◆ Supplied records
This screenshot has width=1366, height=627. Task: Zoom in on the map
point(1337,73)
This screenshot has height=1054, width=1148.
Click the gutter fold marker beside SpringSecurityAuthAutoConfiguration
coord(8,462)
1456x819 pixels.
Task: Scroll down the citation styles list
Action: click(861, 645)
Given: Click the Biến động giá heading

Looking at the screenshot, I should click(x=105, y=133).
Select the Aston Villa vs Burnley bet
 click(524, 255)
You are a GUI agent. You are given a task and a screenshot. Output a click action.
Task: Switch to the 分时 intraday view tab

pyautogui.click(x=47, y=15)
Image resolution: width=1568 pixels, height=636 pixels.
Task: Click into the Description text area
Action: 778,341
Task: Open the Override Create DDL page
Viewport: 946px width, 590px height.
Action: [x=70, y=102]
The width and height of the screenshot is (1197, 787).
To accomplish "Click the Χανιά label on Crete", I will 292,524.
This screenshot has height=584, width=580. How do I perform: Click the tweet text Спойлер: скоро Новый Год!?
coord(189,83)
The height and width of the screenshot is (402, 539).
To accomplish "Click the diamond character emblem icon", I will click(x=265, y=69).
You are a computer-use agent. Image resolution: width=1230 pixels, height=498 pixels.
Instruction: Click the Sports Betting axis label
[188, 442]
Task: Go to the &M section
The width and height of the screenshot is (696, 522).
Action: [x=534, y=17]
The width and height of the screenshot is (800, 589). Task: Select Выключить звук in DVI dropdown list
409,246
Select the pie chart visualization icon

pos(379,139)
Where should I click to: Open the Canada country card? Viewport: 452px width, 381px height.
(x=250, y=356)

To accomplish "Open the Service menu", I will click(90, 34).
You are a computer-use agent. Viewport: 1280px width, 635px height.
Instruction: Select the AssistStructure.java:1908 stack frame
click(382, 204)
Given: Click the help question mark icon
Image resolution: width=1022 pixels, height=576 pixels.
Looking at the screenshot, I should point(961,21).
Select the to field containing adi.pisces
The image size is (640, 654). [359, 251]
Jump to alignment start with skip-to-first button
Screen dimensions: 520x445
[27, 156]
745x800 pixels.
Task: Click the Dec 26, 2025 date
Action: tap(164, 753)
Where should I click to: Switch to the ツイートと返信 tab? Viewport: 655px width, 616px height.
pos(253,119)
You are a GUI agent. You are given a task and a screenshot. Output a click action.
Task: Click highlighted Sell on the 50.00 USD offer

◆ Exercise directions
When you answer, return each line of the material exactly as it was written.

◆ Response
This screenshot has width=1366, height=627. Task: Zoom in on the map
point(1337,73)
This screenshot has height=1054, width=1148.
Click the gutter fold marker beside SpringSecurityAuthAutoConfiguration
coord(8,462)
1456x819 pixels.
Task: Scroll down the citation styles list
Action: click(861, 645)
Given: Click the Biến động giá heading

Looking at the screenshot, I should click(x=105, y=133).
Select the Aston Villa vs Burnley bet
 click(524, 255)
You are a GUI agent. You are given a task and a screenshot. Output a click action.
Task: Switch to the 分时 intraday view tab

pyautogui.click(x=47, y=15)
Image resolution: width=1568 pixels, height=636 pixels.
Task: Click into the Description text area
Action: 778,341
Task: Open the Override Create DDL page
Viewport: 946px width, 590px height.
Action: [x=70, y=102]
The width and height of the screenshot is (1197, 787).
To accomplish "Click the Χανιά label on Crete", I will 292,524.
This screenshot has height=584, width=580. How do I perform: Click the tweet text Спойлер: скоро Новый Год!?
coord(189,83)
The height and width of the screenshot is (402, 539).
To accomplish "Click the diamond character emblem icon", I will click(x=265, y=69).
You are a computer-use agent. Image resolution: width=1230 pixels, height=498 pixels.
Instruction: Click the Sports Betting axis label
[188, 442]
Task: Go to the &M section
The width and height of the screenshot is (696, 522).
Action: [x=534, y=17]
The width and height of the screenshot is (800, 589). Task: Select Выключить звук in DVI dropdown list
409,246
Select the pie chart visualization icon

pos(379,139)
Where should I click to: Open the Canada country card? Viewport: 452px width, 381px height.
(x=250, y=356)

To accomplish "Open the Service menu", I will click(90, 34).
You are a computer-use agent. Viewport: 1280px width, 635px height.
Instruction: Select the AssistStructure.java:1908 stack frame
click(382, 204)
Given: Click the help question mark icon
Image resolution: width=1022 pixels, height=576 pixels.
Looking at the screenshot, I should point(961,21).
Select the to field containing adi.pisces
The image size is (640, 654). [359, 251]
Jump to alignment start with skip-to-first button
Screen dimensions: 520x445
[27, 156]
745x800 pixels.
Task: Click the Dec 26, 2025 date
Action: tap(164, 753)
Where should I click to: Switch to the ツイートと返信 tab? Viewport: 655px width, 616px height.
pos(253,119)
You are a GUI agent. You are given a task and a screenshot. Output a click action.
Task: Click highlighted Sell on the 50.00 USD offer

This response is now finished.